They, too, need a sanctuary, a safe and sound place, an honest, humble, and humane heart, a pair of seeing, concerned eyes, and listening, caring ears.
Is the international law deaf or selective?
What is a humanitarian crisis? Who gets to define it?
Do you hear the weary and teary pleas of asylum seekers from Sudan? Or you couldn’t care less about that crazy war? Who gets to rank wars? This one is smart, sophisticated and beautiful; that one is dull, primitive and ugly.
Oh, this one is not Super League material; it’s not global; it’s African!
How is the coverage of vulnerable Sudanese women, old people and children who are harassed by dins, disease, hunger, anger and war?

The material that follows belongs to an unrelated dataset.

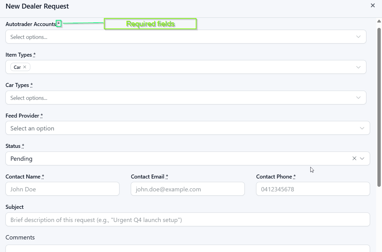Click the asterisk next to Autotrader Accounts

(x=59, y=24)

Is there appetite for covering such poor suffering? What suffering is not poor?
Who defines and sponsors it? Who gets to grant refuge statuses or repatriate seekers?
Will they ever be legally recognized
as refugees?
Don’t they deserve legal protection and material assistance?
The majority are in the thick of things; they are stuck and silenced in a sickening, loud, lousy, selfish, and seemingly endless war.
Others have left their own country because
they were in danger for political reasons. They have been forced to leave their country for safety reasons.
There is a well-founded fear of being persecuted for reasons of religion, region or membership
of a particular social or political group.
You are the international law, the local newspaper organization, the faith-based coalition, the radio and TV station: will you highlight their plight, or will you continue to say that’s another normal African incident, and focus on ‘global’ war stories from far?
You are a passionate poet, author, reporter and the question is: will your writing pad and pen give them sanctuary, publicity
or protection, or will you continue to move with the world’s ‘wise’ whirlwinds?